Five games in it appeared the Red Sox offense would function differently than past quality Red Sox offenses. This edition would walk, steal some bases, make a lot of contact and rely on a lot of singles, infield hits, and whatever else it took to push runs across the plate. It still may be that way. A good afternoon against a knuckleballer struggling to find it, and Dave Bush, does not all of a sudden mean this group will lead the league in slugging. But a six-home run explosion does get the wheels turning a bit.

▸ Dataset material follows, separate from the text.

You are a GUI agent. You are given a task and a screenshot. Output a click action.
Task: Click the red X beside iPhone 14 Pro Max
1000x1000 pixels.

Mike Napoli is a bigtime power hitter when healthy and getting regular at bats. Will Middlebrooks is still developing, and has a quick bat with plenty of pop. Daniel Nava in his platoon role can work counts and unload on pitches to hit. Jacoby Ellsbury showed he had a big bat two seasons ago, Shane Victorino has slugged .506 from the right side for his career and Jonny Gomes has always hit lefties hard, too. Dustin Pedroia has sneaky power and David Ortiz will be back before long. Few catchers slug the way Jarrod Saltalamacchia can. You see the point. It was obviously premature to draw conclusions about how the offense would have to function.

On the pitching side, Jon Lester cruised. Staked to a five-run lead before he even took the ball, it was a low-pressure environment to say the least, but let’s give him credit. He was efficient, controlled and touched 95 on the NESN gun a number of times on his way to six strikeouts, no walks, no runs and just five hits over seven innings. All-around encouraging stuff from Lester, Clayton Mortensen and the rest of the club on an afternoon where they won 13-0.

Well almost all-around encouraging. Jackie Bradley, Jr. has looked a bit lost over the last four games or so. His ability to draw walks combined with his defense likely make him an asset for the club regardless, but teams are attacking him on the inside part of the plate with a lot of success. In fairness to Bradley he has had some tough matchups, including C.C. Sabathia, Andy Pettitte and J.A. Happ from the left side, and R.A. Dickey the knuckleballer. Let’s see him at home, against Baltimore, and in front of a crowd that’s sure to give him a warm welcome. However he fares I think we can all agree the adulation from the likes of Peter Abraham and others in the Boston media was premature at best and likely overstated, too.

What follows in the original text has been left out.